WASHINGTON — President Donald Trump has announced his intent to nominate Mark Esper for secretary of defense, David Norquist as deputy secretary of defense, and Ryan McCarthy as secretary of the Army.
The announcements, released Friday evening, came after a week which saw Acting Secretary of Defense Patrick Shanahan withdraw his name from consideration for the SecDef role. Trump had announced his intent to nominate Shanahan in May.
The three nominations would lock the officials into positions that, come the start of next week, they will be fulfilling. Esper, currently the Army secretary, will take over as acting secretary of defense come Monday; McCarthy, the under secretary of the Army, will then become acting secretary for that service.
Norquist, the Pentagon’s comptroller, has been serving as deputy secretary of defense for the last six months while Shanahan was serving as acting secretary. His nomination has been expected for several weeks, but there were questions whether another name would surface following Shanahan’s departure.
Should all three men be confirmed, it would create stability among top leadership at the Pentagon that has been absent since Secretary of Defense Jim Mattis left the building. Come Monday, top jobs currently being filled by acting individuals include the secretary of defense, deputy secretary of defense, chief management officer, Air Force secretary, Army secretary, comptroller, and under secretary for personnel and readiness.
It should be noted that these are intents to nominate, not actual nominations; the Shanahan situation underlines that there is still a way to go for these three would be nominees. However, there is reason to believe all three will receive support from the Senate.
Several Senators this week, including Senate Armed Services Committee Chairman Jim Inhofe, R-Okla., offered strong support for Esper to take over the top Pentagon job, with Inhofe saying Tuesday “I’ve been in the field with him to see how he does with troops, and he’s exceptionally good.
“The president was very positive that he’s going to be acting. He thinks highly of him and he knows I do too,” the SASC head added.

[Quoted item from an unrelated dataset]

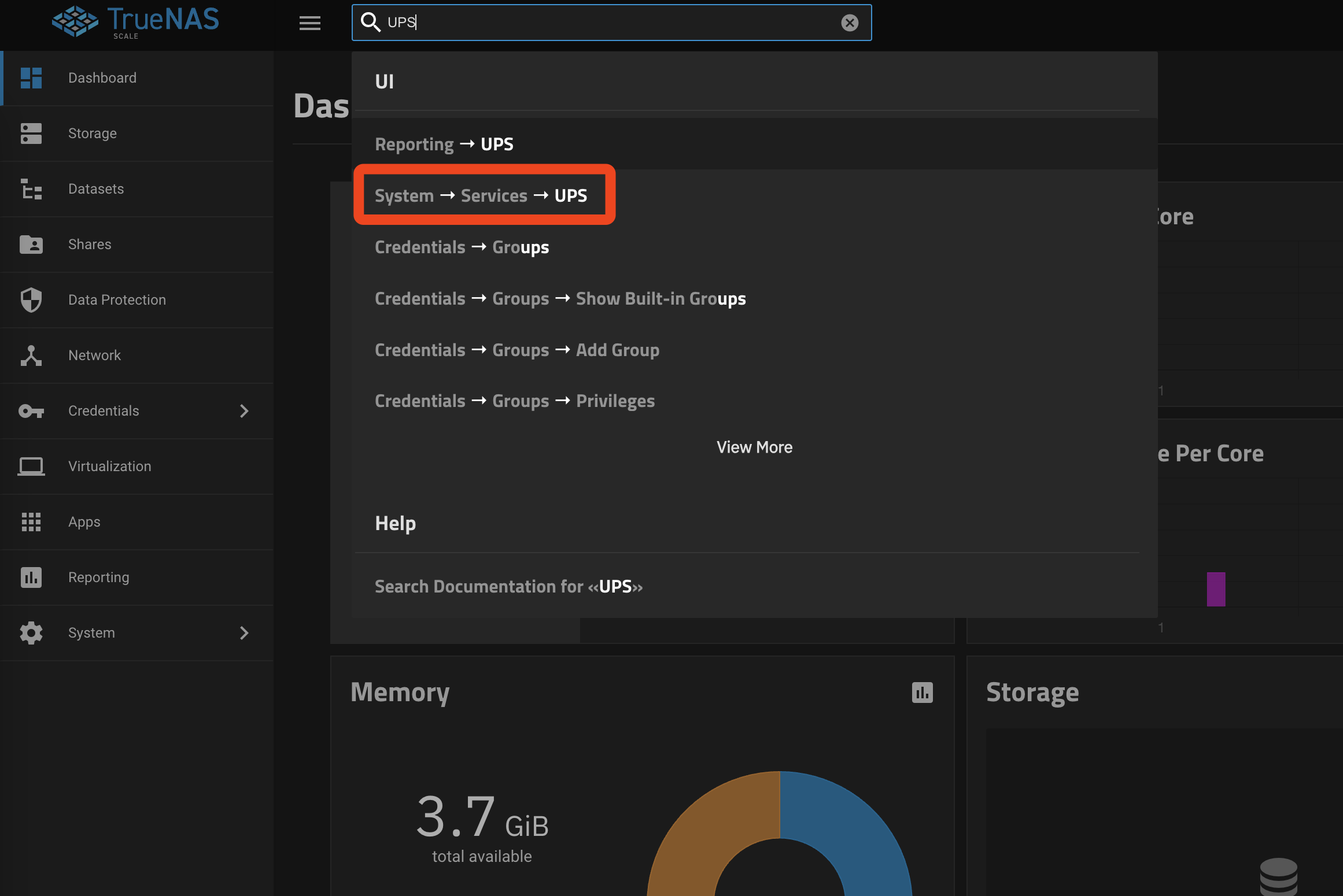
Task: Click the Storage sidebar icon
Action: tap(31, 134)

Inhofe has also encouraged Trump to send Norquist’s nomination in the past, while McCarthy has drawn praise from members of Congress for strong performances during hearings.
Both Esper and McCarthy come with ties to industry. Esper worked as vice president for government relations for Raytheon, while McCarthy worked as Lockheed Martin’s vice president for sustainment on the F-35 program.

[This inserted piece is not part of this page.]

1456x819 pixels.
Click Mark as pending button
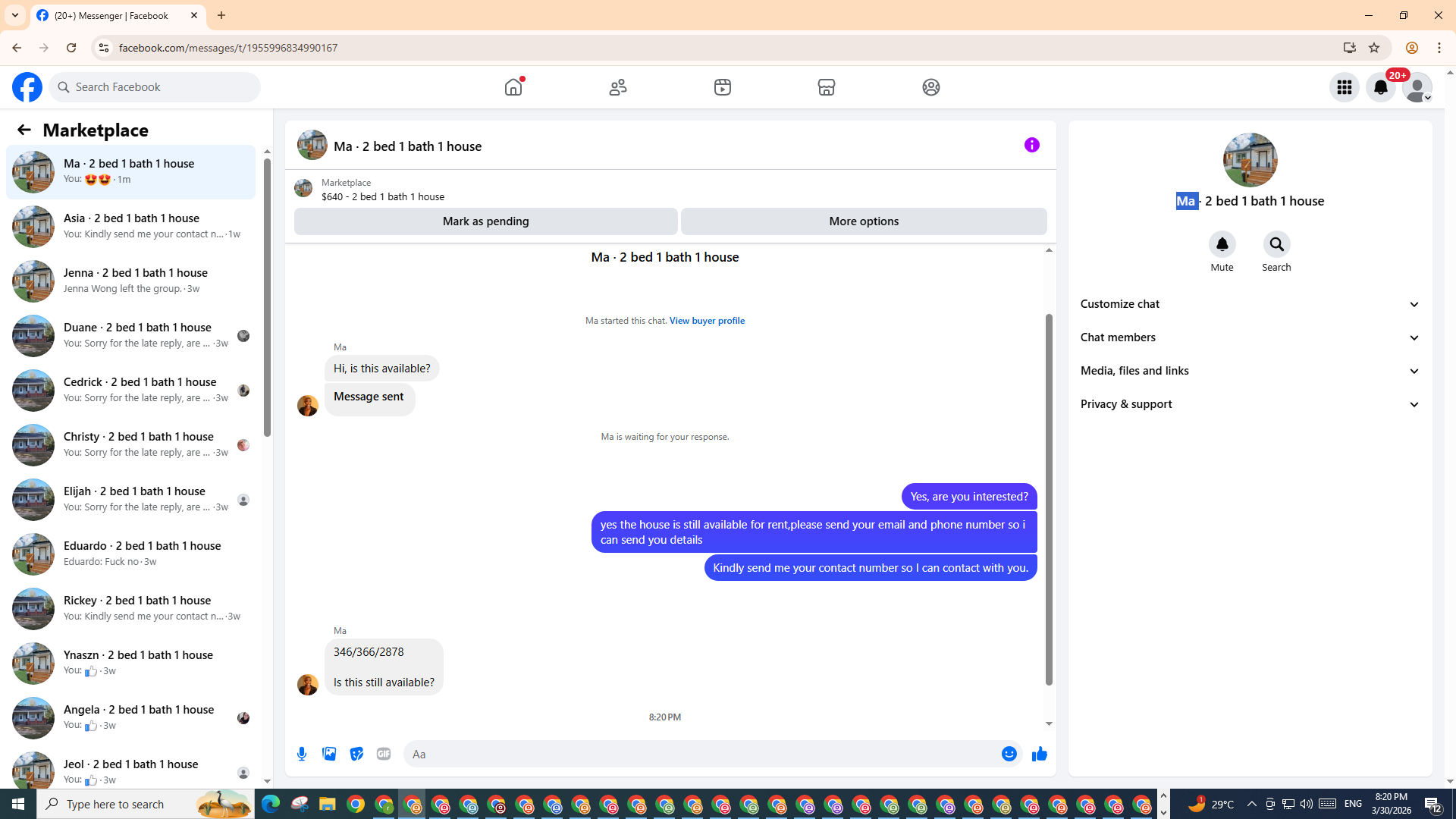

The logistics of an actual nomination are important due to rules governed by the Vacancies Act. Under that rule, a nominee cannot serve in an acting capacity while formally nominated for the job; in addition, anyone in an acting capacity can only serve for 210 days.
There is also a ticking clock for Esper, according to Arnold Punaro, a former Senate Armed Services Committee staff director and retired Marine Corps three-star general. In a memo to reporters this week, Punaro said that Esper can serve as acting secretary only until July 30 of this year without a formal nomination, because the 210 day clock actually started when Mattis stepped down on Jan. 1 of this year, not with Shanahan’s exit.
Finally, the Senate schedule comes into play; the Senate must wait seven days after receiving a nomination to take it up in a hearing, and it is unclear just how quickly Inhofe could move a nomination forward given the various other issues Congress has on its docket, as well as planned summer breaks.
Together, that means the White House must deliver a formal nomination for Esper by July 30, at which point he would have to step down, ideally to be confirmed not much longer than a week later. Making that timing work will require coordination between the White House team and Inhofe.
Under the line of succession, when Esper has to step down, Secretary of the Navy Richard Spencer would become acting secretary.
Joe Gould of Defense News and Leo Shane III from Military Times contributed to this report.